Мы с комиссаром Монти не рассматривали переговоры как личную схватку и всегда относились друг к другу доброжелательно, а наши команды старались преодолеть разногласия. Но, к сожалению, правила позволяли комиссии выступать в двойной роли — нашего оппонента и судьи.
Когда рабочая группа по слиянию начала разрушать стратегические основы сделки, это пошло вразрез с интересами наших акционеров.
Я думал о них, а не о себе. А крупнейшие акционеры GE — наши сотрудники.
* * *
В те выходные я был на приеме по случаю свадьбы в загородном клубе Фэрфилда. С крыльца клуба открывался прекрасный вид на поле для гольфа и пролив Лонг-Айленд.
Мои друзья спросили, почему нам не удалось заключить сделку с Honeywell, и я ответил:
— Представьте, что вы захотели купить это прекрасное поле для гольфа, а городские власти сначала потребовали от вас передать постороннему гольф-клубу несколько лучших лунок вдоль берега, а потом еще и часть вашего собственного дома.
Это сравнение помогло им понять, что я испытал в Брюсселе.
* * *
В наши дни корпорации обязаны выполнять множество требований регулирующих органов и часто подвергаются судебным преследованиям. И любой СЕО постоянно сознает опасность, которую представляет бюрократия с ее неограниченными полномочиями. Нашей компании было дважды отказано в надлежащей правовой процедуре без достаточных на то оснований.
В первом случае, ссылаясь на закон о Суперфонде, управление по охране окружающей среды США потребовало произвести очистку определенного участка или выплатить убытки в тройном размере и ежедневный штраф в $27 500, причем право обжалования мы получим только через несколько лет, когда вся работа будет завершена. Именно из-за отсутствия надлежащей правовой процедуры мы оспариваем конституционность этого закона в федеральном суде.
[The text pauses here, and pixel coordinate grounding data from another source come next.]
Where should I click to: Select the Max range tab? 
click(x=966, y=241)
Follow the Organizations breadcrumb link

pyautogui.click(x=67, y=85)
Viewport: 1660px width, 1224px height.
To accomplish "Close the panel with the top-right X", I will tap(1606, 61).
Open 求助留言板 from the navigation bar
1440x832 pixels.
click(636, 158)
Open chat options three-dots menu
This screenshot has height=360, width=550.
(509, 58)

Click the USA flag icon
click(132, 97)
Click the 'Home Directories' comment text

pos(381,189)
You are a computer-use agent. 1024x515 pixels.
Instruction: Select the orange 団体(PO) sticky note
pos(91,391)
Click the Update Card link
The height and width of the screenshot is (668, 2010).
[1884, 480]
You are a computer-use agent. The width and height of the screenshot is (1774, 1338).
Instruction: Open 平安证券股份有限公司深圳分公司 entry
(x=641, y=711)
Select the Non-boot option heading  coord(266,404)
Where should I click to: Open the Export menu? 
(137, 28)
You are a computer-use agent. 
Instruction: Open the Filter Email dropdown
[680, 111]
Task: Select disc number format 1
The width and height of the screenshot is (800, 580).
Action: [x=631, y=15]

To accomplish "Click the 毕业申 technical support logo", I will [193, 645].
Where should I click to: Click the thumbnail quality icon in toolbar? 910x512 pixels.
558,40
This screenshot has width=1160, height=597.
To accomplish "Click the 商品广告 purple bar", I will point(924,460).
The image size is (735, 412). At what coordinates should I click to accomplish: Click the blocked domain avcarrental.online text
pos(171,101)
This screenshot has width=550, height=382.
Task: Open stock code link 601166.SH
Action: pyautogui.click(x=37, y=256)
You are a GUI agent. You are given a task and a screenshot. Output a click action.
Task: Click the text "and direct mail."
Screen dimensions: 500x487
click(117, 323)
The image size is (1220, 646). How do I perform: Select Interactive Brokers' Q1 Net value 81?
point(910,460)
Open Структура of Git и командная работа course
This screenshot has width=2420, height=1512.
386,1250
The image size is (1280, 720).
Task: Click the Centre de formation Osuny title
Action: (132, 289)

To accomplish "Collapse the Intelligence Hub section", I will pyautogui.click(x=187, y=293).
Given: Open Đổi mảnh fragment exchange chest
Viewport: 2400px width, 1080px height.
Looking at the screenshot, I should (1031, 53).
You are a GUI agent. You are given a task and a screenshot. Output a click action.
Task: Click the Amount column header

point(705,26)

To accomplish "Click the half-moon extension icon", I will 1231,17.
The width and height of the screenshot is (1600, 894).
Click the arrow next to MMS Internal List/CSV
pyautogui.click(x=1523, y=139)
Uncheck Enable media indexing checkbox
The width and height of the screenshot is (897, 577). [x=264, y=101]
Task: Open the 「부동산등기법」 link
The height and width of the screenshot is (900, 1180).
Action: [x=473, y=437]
Во втором случае, когда Еврокомиссия не позволила нам приобрести Honeywell, приемлемый процесс пересмотра этого решения тоже отсутствовал. Эти бюрократы могут занимать крайнюю позицию, и у них нет стимула идти на компромисс. В США антимонопольные органы могут запретить сделку только на основании распоряжения суда, а в Европе это не так. Но компании должны иметь право на беспристрастное и публичное рассмотрение дела в суде в разумные сроки.
Это неравенство можно будет устранить только при участии высших государственных органов.
Если люди имеют право оспаривать в суде штраф за нарушение правил дорожного движения, то и компании должны бороться за получение таких же прав на своевременное рассмотрение их дела.